Setahun Perang Gaza: Ahli Ungkap Unsur Pembusukan dan Ketegangan dalam Masyarakat Israel

Benarkah Israel di ambang kehancuran? Bagaimana pandangan ahli?

oleh Khairisa Ferida diperbarui 07 Okt 2024, 09:14 WIB
Puluhan orang berunjuk rasa di ibu kota Israel pada Sabtu (14/1/2023), untuk menentang pemerintahan PM Benjamin Netanyahu yang dinilai mengancam nilai-nilai demokrasi. (Dok. AFP)

Liputan6.com, Tel Aviv - Setahun setelah perang di Jalur Gaza, masyarakat Israel menunjukkan perpecahan yang dalam, seiring dengan meningkatnya radikalisasi, polarisasi politik, ketidakstabilan ekonomi, dan tekanan militer. 

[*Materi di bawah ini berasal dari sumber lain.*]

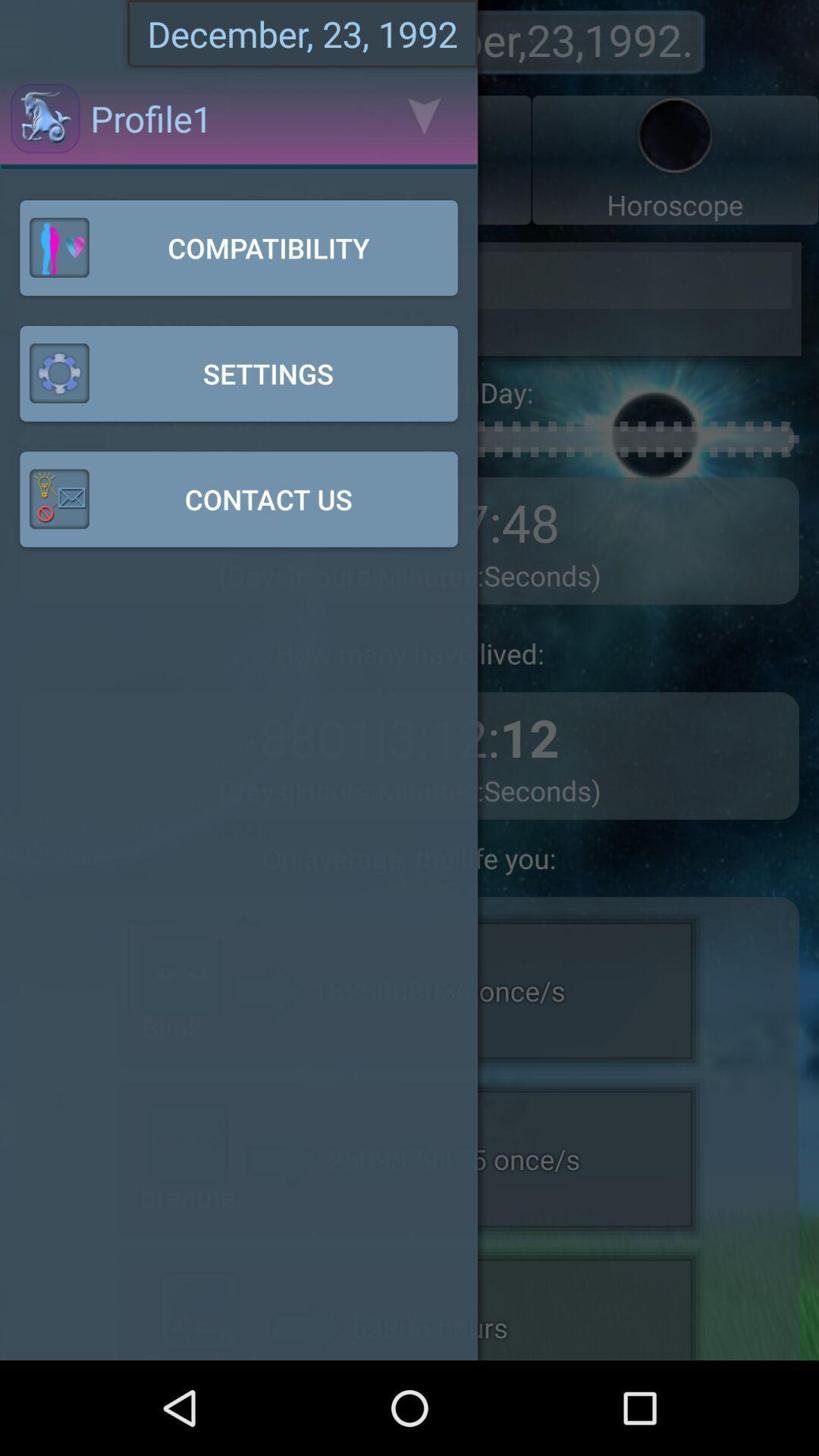  I want to click on contact us button, so click(239, 499).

Mantan penasihat senior pemerintah Israel Daniel Levy mencirikan situasi ini sebagai "unsur pembusukan", menyoroti kerapuhan yang berkembang dalam masyarakat.

"Bukan berarti negara ini akan runtuh, namun menunjukkan unsur-unsur benang yang terurai, unsur-unsur pembusukan ... Kerapuhan dan kerentanan masyarakat (Israel) sedang terekspos, itulah yang kita lihat," kata dia kepada Anadolu, seperti dikutip Senin (7/10/2024).

Bagi Miko Peled, seorang aktivis dan penulis Israel-Amerika Serikat (AS), Israel masih dalam keadaan kacau setelah 7 Oktober 2023, ketika Israel memulai perangnya di Jalur Gaza, yang mengakibatkan puluhan ribu kematian dan kerusakan yang meluas.

"Penegakan hukum dalam kekacauan, sistem peradilan, badan legislatif dalam kekacauan total. Pemerintah, militer, maksud saya ada semacam disfungsi total di semua bidang negara," kata Peled, seraya menambahkan bahwa fungsi negara telah terdampak parah.

"Negara dalam kondisi lumpuh atau hampir lumpuh."

Menurut Levy, masyarakat Israel sangat terpolarisasi dalam isu-isu domestik sebelum 7 Oktober, dicengkeram oleh protes yang meluas terhadap perombakan peradilan yang diprakarsai oleh pemerintahan Perdana Menteri Benjamin Netanyahu.

Dan sejak dimulainya perang Israel di Jalur Gaza, Levy yakin sebagian besar warga Israel bersatu dalam pendirian mereka terhadap warga Palestina.

"Warga Israel telah menerima narasi bahwa apa yang dilakukan di Jalur Gaza pantas … sah, kita atau mereka. Media Israel telah memompa satu narasi ke rumah-rumah warga Israel," tutur Levy.

Levy juga menunjukkan bahwa meskipun ada "konsensus seputar penerimaan amoralitas dan kriminalitas terhadap warga Palestina", masyarakat Yahudi Israel merasa semakin rapuh dan terpecah menjadi kubu-kubu yang berseberangan.

Satu faksi, menurut Levy, percaya bahwa bencana 7 Oktober adalah harga yang harus dibayar untuk mengawali era penebusan di mana orang-orang Palestina akhirnya dapat dihancurkan, dibersihkan secara etnis, dan diusir secara permanen dari tanah mereka.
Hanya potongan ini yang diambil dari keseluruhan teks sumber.